Text shown:
------------------------

Smarter IDO inhibitor profiling using biophysical, biochemical and cellular target engagement approaches
Abstract
In small molecule drug discovery for intracellular enzyme inhibitors, it is essential to have an efficient and informative hit profiling strategy in place that ideally measures target engagement in situ.
Using inhibitors of the immuno-oncology target indoleamine 2,3-dioxygenase 1 (IDO1) as an illustrative example, we have utilised biophysical, biochemical and cellular approaches to demonstrate a robust paradigm for characterising hit compounds. In particular, a product detection-based readout was used to assess IDO1 activity from purified protein and cellular sources. Thermal shift was used as an orthogonal biophysical approach to IDO1 activity and cellular thermal shift assay (CETSA) was used to assess intracellular target engagement. An inhibitor of the related enzyme, tryptophan 2,3-dioxygenase 2 (TDO), was used as a specificity control.

------------------------

Assigned task 1: From the IDO inhibitor abstract, list every specific assay or readout it names for profiling the compounds.
Assigned task 2: Proceed with the IDO inhibitor abstract, picking up after its last sentence.

Listed entries:
------------------------

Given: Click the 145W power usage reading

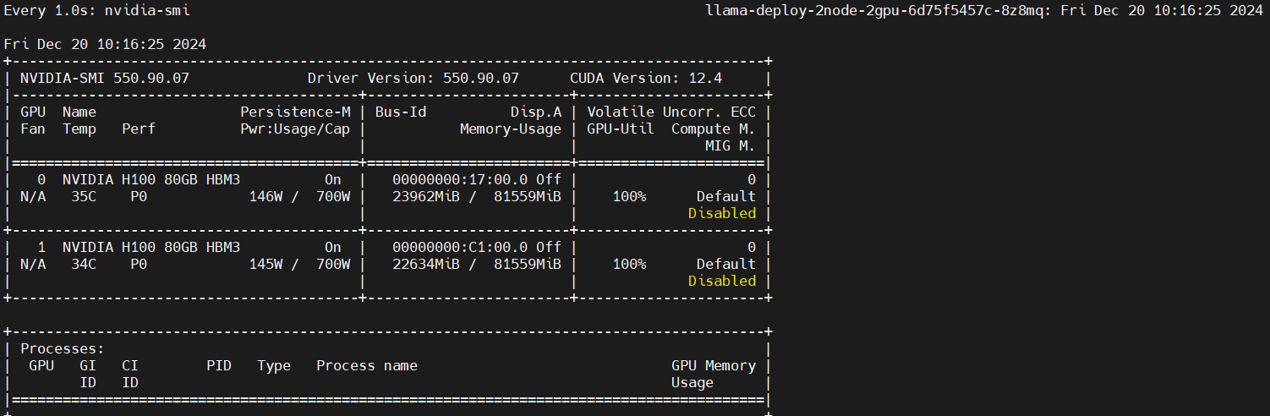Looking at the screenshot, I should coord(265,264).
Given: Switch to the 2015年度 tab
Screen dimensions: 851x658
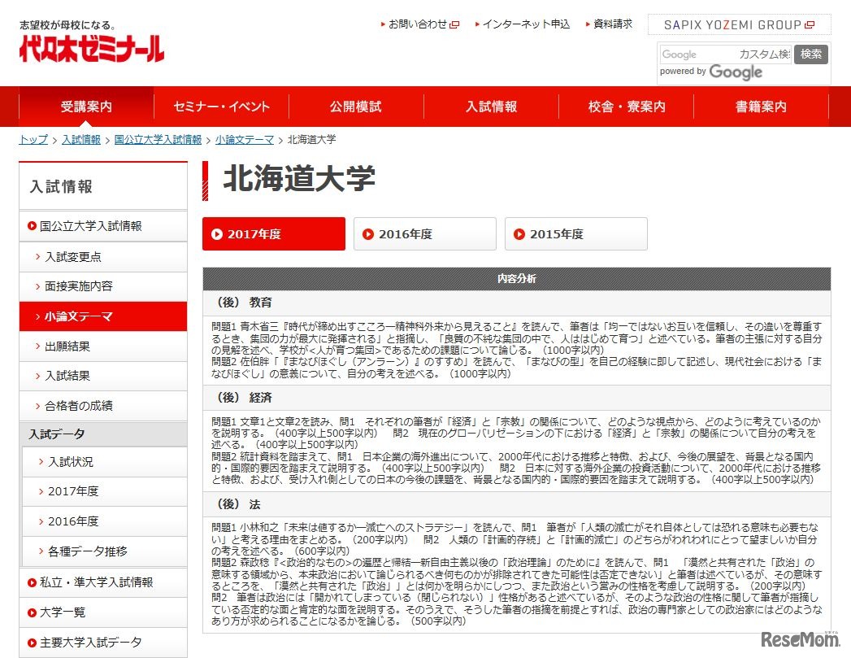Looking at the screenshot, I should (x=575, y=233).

------------------------

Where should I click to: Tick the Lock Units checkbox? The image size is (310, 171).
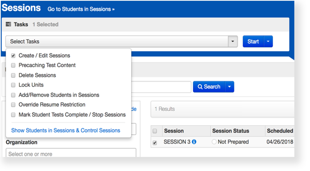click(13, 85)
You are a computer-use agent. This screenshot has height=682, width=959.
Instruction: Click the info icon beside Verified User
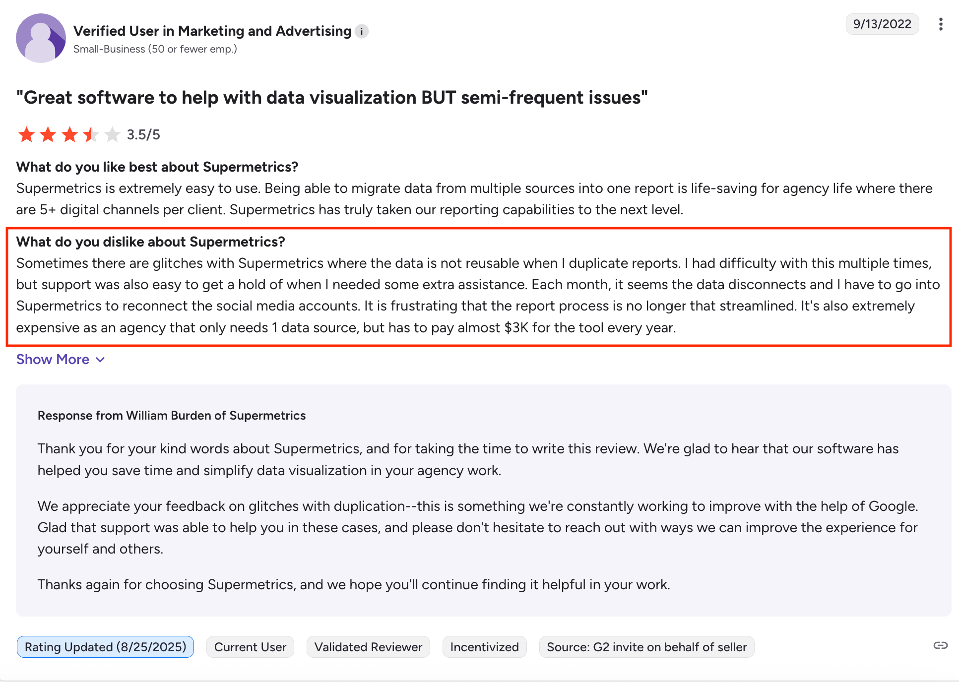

------------------------

Answer section 1:
- A product detection-based readout of IDO1 activity from purified protein and cellular sources
- Thermal shift
- Cellular thermal shift assay (CETSA)

Answer section 2:
The results of this multifaceted approach showed qualitative agreement between techniques. As expected, there were specific differences in inhibitor potency across assays, for example, with enzyme vs. cellular IDO1 activity, along with some unexpected findings with the TDO inhibitor, indicating that no single technique is sufficient to fully interpret the relationship between enzyme and cellular IDO pharmacology.
In conclusion, the results suggest that a strong correlation between intracellular target engagement and cell efficacy strengthens the hit identification process for future hit-to-lead drug discovery projects.